Records to use:

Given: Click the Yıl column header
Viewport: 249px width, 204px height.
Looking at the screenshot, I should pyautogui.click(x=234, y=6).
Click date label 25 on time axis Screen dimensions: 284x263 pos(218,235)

* * *

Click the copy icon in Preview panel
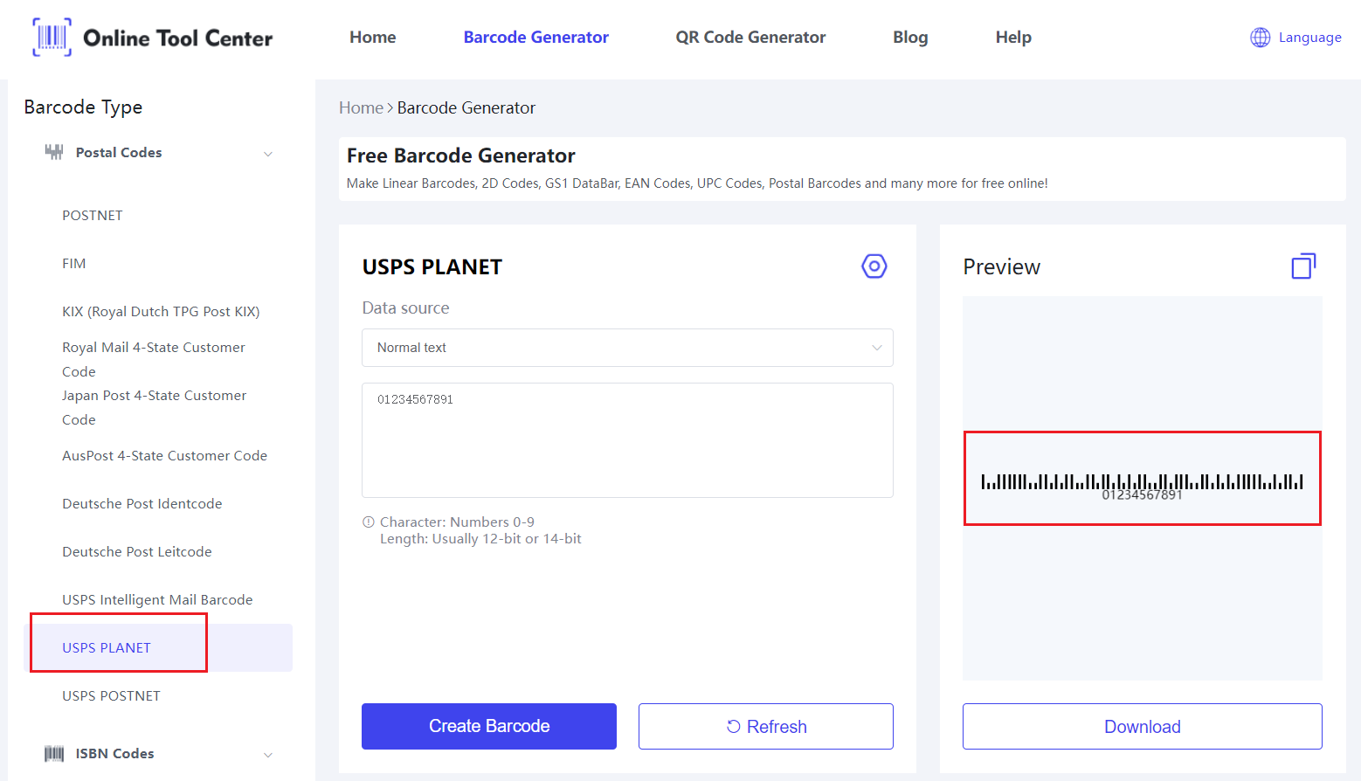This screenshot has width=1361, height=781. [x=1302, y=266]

* * *

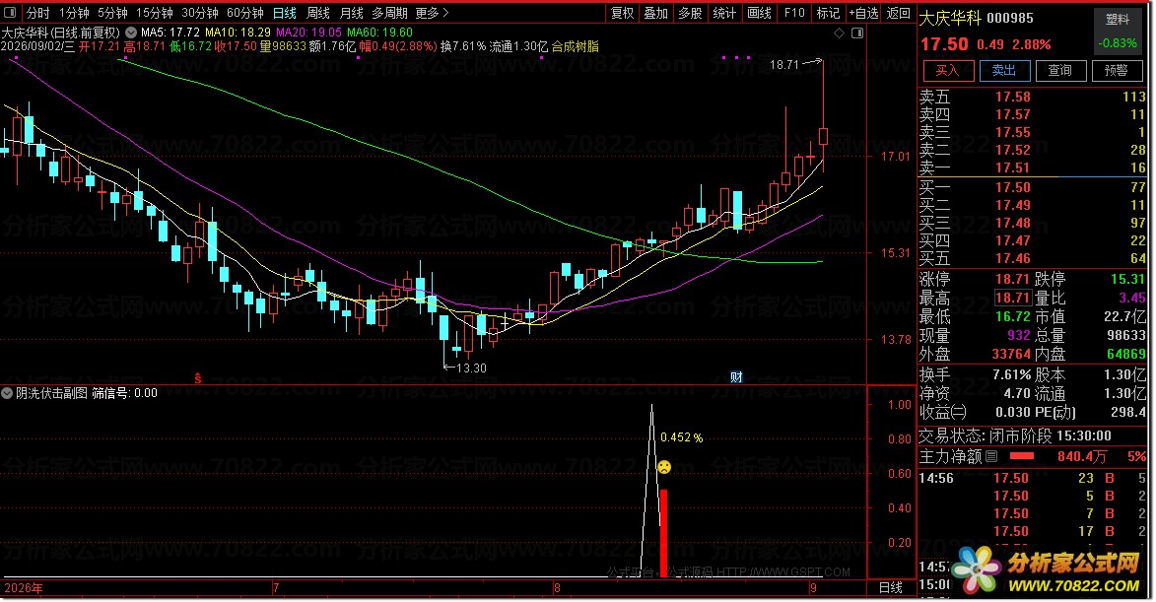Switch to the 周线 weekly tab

Goal of the exercise: All that belongs in the answer is the run of lines above from the line containing "Given: Click the Yıl column header" through the line containing "Click date label", exactly as written.

Solution:
Given: Click the Yıl column header
Viewport: 249px width, 204px height.
Looking at the screenshot, I should pyautogui.click(x=234, y=6).
Click date label 25 on time axis Screen dimensions: 284x263 pos(218,235)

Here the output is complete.